第24回 子どもには本音で語りましょう ~ウソはほとんどバレている~ (2013年3月)
記事本文
つい、子どもにウソをついてしまうことってありませんか?
ウソを言っているつもりはなくても「動物園に行こうよ~」と言われ、行く気もないのに「今度ね~」と答える。こんなものでもウソの一種になります。
実は子どもは、ママが本気で「今度行こうね~」と言っているのか、「行かないだろうけど……」と思いながら言っているのかを無意識の内に察しているんです。
人がお互いに意思や感情を伝え合うことを“コミュニケーション”といいますが、その手段には『言葉・文字』、『声のトーン』、『ボディランゲージ』の3つがあります。人が意思・感情を伝えようとするとき、メッセージの中でそれぞれが締める割合は、『言葉・文字』が7%、『声のトーン』が38%、『ボディランゲージ』が55%なのだそうです。
「あなたって本当にステキ!』と言いながら、本心で「おせじ、おせじ」と思っていたら、言葉では「ステキ」と言われていても、相手は話している人の声の調子や身体の動きから、なんとなく「おせじ」という本心を感じ取ってしまうということです。
大人には気を遣っても、子ども相手ならちょっとくらい大丈夫と思っていませんか?
子どもの言葉は、幼ければ幼いほど未熟です。大人ですら『言葉・文字』の占める割合は7%だけです。言葉の未熟な子どもにとっては、声のトーンやボディランゲージが、より重要なコミュニケーション手段です。
だからこそ大人よりも子どもの方が隠された本心に気がつきやすく、ウソに敏感なんですね。
これくらいなら大丈夫……と思っていると、「ママはいつもウソばっかり」と思われて、親子の信頼関係にヒビが入りかねません。
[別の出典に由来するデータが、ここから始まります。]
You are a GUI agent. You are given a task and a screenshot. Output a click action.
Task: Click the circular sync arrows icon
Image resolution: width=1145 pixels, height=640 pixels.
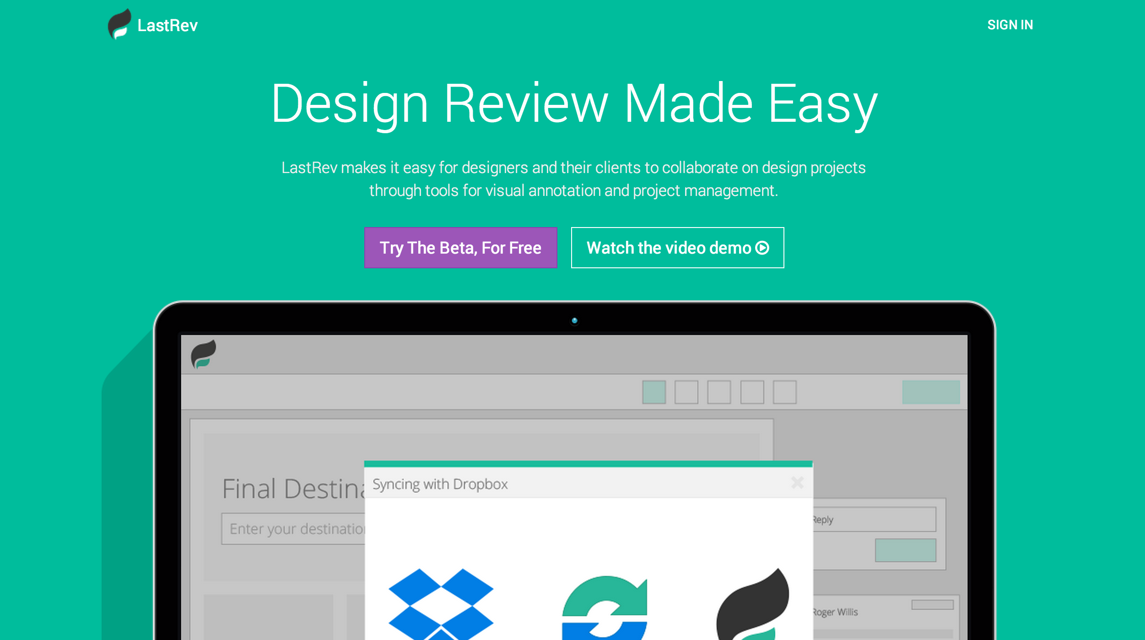click(605, 608)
子どもだからこそ、できるだけ正直に本音で話すように心がけてみて下さい。
実践してみよう!
子どもに、「動物園に連れ行って」と言われた時
深く考えずに「今度ね~」と言うのは簡単ですが、親子の信頼関係を深めるためにも、ぜひ子どもの気持ちをしっかり汲み取り、ちゃんと検討した上で答えてあげましょう。
NGパターン
適当に相槌を打ちながら、「また今度ね~」
↓ 子どもの気持ちは…
子ども「今度今度って、どーせ連れてってくれないんだ」とガッカリ
OKパターン
笑顔で「今は忙しいから、夏休みになったらね」
↓ 子どもの気持ちは…
子ども「やったー! 絶対だよ!」と大喜び
※約束したら、できる限り守るようにしてあげてください。万が一、守れない場合は、理由をしっかり説明し、ちゃんと埋め合わせをしてあげてくださいね。
夫婦で応用 「パパにホンネで伝えていますか?」
パパに「いつもありがとう」「お仕事ご苦労さま」など、心を込めて言っていますか?
言わないよりは言った方が10倍良いですが、口先だけでは、効果は半減。せっかく伝えるなら、パパの良いところを思い浮かべて、心の底から伝えてみてはいかがでしょうか?
オススメ本
「子どもの成長に飛び級はない 赤ちゃんから就学前の育児のコツ」
(佐々木正美 著、学研)
子どもの発達段階とそれぞれの時期に必要なステップについて、しっかり書かれています。精神科医としての臨床経験も織り交ぜ、思いやりや社会性の育て方にも触れており、読み応えのある一冊です。
(テニテオ 2013年3月号より)
テニテオ編集部の許可を得て掲載しています。無断での転載は、固くお断りします。
本田より一言
例えば、1歳になった我が子を卒乳させたいからといって、「1歳になったら、みーんな、おっぱいやめるのよ」と言うのはNGです。だって、みんなやめる訳じゃないですよね。
子どもは、ママの話が何かおかしいと思っても、ウソをつかれていると明確理解している訳ではないので、「それって、本当?」と心の奥でモヤモヤを抱えます。これが続くと、親への不信感となり、信頼関係に壊れてしまうんです。
この例のようなケースでは、「みんな」を持ち出して子どもを焦らせる必要はなく、「もう1歳だから、おっぱいやめようね」と、ママがして欲しいことを伝えるだけで大丈夫ですよ。
※ ちなみに、この記事に書いた『言葉・文字』、『声のトーン』、『ボディランゲージ』の話は、メラビアンの法則と言われるものです。